**Work instructions:** Can you format the part of the material that opens with the line containing "Check the outdoor" and closes with the line containing "Action: tap(138, 196)" as a Markdown table with the columns Row and Line, leaving out any blank lines?
-- BEGIN Data shown --
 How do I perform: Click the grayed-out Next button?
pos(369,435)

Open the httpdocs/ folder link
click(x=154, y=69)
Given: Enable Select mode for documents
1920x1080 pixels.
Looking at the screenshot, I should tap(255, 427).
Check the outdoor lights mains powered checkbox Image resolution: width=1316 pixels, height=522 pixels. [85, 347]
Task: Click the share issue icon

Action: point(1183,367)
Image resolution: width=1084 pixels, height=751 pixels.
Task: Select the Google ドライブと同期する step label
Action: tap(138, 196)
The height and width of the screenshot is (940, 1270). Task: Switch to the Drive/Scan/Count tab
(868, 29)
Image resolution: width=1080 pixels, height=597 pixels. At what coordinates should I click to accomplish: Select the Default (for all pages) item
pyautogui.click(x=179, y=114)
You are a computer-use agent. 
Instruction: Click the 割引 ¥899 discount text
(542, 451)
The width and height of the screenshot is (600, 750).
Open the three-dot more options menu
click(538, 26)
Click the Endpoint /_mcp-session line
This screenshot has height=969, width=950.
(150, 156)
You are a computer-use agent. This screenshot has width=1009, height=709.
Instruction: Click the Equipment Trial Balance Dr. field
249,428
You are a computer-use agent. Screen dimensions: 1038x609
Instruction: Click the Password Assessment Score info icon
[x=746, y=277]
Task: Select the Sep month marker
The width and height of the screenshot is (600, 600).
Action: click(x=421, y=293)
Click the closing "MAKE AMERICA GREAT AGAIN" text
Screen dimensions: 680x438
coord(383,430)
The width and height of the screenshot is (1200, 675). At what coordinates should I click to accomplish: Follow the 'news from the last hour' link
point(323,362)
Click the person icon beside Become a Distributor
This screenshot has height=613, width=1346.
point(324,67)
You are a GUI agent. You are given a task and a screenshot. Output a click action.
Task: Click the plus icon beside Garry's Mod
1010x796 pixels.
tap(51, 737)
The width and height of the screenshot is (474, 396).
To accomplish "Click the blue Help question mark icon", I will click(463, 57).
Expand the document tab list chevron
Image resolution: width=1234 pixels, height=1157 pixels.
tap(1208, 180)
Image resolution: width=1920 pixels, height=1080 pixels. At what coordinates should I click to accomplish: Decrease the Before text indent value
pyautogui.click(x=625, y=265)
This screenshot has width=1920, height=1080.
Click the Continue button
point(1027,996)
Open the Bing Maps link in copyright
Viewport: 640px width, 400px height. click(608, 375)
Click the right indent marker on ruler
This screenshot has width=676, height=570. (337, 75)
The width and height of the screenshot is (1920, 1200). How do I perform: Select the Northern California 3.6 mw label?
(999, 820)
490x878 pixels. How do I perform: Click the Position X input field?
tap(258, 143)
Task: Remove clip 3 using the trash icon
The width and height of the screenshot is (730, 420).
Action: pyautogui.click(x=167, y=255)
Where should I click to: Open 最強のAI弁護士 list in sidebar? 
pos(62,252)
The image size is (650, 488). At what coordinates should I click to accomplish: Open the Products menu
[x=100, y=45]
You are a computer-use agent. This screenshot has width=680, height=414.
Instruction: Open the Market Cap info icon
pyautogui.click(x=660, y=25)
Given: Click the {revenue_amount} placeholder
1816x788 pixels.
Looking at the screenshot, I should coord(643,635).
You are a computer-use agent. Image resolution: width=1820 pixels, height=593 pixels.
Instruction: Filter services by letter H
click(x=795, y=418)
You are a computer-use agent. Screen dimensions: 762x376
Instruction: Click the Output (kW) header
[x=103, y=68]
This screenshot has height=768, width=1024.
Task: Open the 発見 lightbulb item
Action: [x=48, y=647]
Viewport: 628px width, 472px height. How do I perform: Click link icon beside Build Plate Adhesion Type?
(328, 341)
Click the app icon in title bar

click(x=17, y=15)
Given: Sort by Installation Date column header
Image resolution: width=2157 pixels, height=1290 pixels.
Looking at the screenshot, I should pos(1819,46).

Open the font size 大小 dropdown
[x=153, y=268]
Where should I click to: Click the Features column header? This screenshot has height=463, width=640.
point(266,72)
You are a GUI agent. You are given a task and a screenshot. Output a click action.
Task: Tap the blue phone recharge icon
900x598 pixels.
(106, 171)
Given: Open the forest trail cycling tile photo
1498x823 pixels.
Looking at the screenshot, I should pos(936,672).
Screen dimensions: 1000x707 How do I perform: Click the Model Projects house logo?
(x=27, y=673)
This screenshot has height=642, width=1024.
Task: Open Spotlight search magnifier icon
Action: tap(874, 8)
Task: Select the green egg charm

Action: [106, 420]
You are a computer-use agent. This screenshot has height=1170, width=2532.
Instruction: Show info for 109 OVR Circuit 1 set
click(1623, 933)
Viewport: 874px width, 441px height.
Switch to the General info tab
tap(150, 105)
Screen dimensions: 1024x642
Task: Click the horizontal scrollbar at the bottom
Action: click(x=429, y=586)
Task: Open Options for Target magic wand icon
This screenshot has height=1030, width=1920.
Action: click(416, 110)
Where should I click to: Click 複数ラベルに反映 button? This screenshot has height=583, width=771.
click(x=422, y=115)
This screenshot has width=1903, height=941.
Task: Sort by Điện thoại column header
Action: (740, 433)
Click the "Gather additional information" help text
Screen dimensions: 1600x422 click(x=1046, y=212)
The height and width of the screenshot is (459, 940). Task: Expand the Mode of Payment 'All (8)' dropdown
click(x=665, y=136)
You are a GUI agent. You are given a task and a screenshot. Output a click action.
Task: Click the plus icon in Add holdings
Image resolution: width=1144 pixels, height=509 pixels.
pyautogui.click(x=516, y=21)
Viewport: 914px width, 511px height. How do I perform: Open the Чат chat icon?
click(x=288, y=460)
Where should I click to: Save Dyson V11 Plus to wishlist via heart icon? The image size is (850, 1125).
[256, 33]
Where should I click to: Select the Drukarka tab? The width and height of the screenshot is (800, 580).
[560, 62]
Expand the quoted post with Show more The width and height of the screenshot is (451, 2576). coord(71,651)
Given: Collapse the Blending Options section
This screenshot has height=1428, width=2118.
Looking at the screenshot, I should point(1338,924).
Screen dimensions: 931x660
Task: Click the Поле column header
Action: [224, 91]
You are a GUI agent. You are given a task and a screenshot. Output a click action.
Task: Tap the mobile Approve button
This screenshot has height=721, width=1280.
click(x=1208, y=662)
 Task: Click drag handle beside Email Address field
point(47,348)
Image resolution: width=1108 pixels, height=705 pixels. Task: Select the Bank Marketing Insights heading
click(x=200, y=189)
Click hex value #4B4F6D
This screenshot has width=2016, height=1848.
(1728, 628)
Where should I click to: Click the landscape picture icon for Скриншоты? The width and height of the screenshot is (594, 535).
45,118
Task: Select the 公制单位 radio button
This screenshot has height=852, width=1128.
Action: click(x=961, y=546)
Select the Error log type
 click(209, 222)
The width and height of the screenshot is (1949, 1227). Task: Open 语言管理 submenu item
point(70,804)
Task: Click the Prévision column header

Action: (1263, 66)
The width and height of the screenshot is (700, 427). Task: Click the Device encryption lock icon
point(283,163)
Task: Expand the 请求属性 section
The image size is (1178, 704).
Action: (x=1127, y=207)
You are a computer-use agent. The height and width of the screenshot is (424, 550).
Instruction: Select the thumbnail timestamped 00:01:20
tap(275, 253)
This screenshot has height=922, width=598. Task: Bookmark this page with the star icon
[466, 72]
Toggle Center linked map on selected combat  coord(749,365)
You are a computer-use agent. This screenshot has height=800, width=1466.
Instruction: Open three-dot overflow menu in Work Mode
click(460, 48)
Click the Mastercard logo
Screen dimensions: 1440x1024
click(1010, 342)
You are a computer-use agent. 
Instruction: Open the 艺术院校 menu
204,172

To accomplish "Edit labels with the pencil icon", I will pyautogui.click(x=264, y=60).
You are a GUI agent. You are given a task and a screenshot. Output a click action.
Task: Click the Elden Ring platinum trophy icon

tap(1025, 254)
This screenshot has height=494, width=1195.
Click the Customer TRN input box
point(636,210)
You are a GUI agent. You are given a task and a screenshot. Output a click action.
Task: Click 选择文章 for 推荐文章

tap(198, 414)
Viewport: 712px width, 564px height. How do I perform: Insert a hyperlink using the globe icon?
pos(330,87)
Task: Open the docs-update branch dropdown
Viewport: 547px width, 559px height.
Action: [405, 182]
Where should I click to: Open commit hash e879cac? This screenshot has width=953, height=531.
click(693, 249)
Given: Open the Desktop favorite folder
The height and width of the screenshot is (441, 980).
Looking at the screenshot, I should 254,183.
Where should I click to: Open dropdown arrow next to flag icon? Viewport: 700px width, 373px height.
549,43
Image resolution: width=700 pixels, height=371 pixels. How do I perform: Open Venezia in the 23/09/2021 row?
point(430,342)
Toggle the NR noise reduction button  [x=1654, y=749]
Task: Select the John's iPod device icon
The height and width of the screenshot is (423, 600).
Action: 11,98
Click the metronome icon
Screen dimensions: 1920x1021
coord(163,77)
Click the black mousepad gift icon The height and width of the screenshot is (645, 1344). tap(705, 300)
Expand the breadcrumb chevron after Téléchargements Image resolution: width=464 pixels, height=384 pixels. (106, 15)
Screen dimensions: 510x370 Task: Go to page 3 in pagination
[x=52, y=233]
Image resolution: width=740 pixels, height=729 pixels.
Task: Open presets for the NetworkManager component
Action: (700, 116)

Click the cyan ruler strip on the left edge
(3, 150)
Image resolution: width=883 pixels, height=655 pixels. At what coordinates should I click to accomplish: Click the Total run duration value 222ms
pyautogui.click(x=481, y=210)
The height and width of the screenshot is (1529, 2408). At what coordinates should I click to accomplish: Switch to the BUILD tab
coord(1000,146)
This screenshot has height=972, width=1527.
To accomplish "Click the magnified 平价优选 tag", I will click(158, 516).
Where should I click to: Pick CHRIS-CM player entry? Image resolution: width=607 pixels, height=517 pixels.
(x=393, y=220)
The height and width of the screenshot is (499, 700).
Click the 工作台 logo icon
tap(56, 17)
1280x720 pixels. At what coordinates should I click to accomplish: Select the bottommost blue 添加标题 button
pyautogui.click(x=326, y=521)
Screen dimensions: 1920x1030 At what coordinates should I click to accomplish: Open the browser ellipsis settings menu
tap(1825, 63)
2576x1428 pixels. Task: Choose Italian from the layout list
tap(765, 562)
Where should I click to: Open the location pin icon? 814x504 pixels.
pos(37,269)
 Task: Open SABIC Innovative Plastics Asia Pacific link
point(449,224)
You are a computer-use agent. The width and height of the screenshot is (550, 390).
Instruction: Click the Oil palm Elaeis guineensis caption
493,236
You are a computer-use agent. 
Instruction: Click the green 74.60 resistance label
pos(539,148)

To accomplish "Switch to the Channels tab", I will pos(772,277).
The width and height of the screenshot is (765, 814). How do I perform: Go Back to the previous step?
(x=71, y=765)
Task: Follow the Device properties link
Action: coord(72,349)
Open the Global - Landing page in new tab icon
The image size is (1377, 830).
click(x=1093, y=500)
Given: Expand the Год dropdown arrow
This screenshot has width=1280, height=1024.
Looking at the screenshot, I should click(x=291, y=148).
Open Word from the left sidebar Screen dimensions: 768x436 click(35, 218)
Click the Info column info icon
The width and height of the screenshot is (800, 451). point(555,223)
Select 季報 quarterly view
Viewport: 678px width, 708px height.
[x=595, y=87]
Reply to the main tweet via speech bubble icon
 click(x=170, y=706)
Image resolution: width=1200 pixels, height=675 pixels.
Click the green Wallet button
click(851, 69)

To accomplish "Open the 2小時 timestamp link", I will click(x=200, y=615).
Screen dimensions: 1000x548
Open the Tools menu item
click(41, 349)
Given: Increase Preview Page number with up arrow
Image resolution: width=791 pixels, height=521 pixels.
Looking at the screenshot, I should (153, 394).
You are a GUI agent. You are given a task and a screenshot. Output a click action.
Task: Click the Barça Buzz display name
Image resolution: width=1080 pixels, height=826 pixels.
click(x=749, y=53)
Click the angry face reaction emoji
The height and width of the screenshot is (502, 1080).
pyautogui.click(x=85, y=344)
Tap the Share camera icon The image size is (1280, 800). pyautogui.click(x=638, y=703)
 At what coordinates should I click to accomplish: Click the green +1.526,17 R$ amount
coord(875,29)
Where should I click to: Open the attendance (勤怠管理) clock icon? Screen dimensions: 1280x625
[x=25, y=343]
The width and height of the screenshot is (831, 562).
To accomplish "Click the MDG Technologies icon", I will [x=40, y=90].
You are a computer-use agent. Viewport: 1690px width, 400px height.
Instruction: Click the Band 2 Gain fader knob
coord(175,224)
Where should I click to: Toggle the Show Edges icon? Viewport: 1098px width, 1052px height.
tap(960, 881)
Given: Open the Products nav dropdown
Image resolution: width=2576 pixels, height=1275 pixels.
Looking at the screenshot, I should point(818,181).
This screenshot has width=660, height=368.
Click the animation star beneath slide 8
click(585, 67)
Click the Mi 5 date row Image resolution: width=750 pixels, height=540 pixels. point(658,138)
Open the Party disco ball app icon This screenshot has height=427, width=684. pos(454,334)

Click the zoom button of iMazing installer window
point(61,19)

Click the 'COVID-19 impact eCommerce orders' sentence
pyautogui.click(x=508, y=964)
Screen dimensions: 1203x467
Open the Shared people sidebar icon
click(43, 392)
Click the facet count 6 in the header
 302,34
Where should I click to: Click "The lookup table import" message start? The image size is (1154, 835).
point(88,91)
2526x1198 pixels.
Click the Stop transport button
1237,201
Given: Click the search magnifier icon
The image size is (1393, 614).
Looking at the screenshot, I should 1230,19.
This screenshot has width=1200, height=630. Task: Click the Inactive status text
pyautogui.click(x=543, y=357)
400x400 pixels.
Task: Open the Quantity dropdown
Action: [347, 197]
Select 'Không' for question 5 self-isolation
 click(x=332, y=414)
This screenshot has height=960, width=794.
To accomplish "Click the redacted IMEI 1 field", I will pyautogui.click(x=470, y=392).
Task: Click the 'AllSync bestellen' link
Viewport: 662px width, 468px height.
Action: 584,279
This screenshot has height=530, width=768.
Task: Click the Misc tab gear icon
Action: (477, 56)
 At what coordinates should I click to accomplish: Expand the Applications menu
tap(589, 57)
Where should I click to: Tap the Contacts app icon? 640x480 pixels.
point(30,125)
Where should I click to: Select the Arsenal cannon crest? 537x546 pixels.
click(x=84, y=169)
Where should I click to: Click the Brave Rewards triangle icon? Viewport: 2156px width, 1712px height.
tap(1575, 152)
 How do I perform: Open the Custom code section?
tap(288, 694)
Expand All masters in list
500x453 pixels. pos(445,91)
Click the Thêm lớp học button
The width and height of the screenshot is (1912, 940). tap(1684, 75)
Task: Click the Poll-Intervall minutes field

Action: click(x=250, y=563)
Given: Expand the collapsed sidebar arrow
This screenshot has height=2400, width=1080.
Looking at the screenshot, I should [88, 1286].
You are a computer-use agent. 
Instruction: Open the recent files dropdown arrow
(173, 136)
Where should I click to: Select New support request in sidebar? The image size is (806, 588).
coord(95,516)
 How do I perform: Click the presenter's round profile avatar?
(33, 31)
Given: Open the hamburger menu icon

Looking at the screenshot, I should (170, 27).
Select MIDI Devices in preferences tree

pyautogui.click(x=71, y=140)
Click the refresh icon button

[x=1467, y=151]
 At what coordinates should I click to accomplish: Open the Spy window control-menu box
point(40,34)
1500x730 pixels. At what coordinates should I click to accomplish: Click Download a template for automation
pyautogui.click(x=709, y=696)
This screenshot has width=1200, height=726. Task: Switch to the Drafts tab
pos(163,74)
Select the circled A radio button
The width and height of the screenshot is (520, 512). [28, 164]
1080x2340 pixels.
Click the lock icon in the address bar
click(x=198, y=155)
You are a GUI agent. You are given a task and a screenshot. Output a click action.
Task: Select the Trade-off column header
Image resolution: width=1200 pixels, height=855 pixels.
-- END Data shown --
**Task solution:**
| Row | Line |
|---|---|
| 1 | Check the outdoor lights mains powered checkbox Image resolution: width=1316 pixels, height=522 pixels. [85, 347] |
| 2 | Task: Click the share issue icon |
| 3 | Action: point(1183,367) |
| 4 | Image resolution: width=1084 pixels, height=751 pixels. |
| 5 | Task: Select the Google ドライブと同期する step label |
| 6 | Action: tap(138, 196) |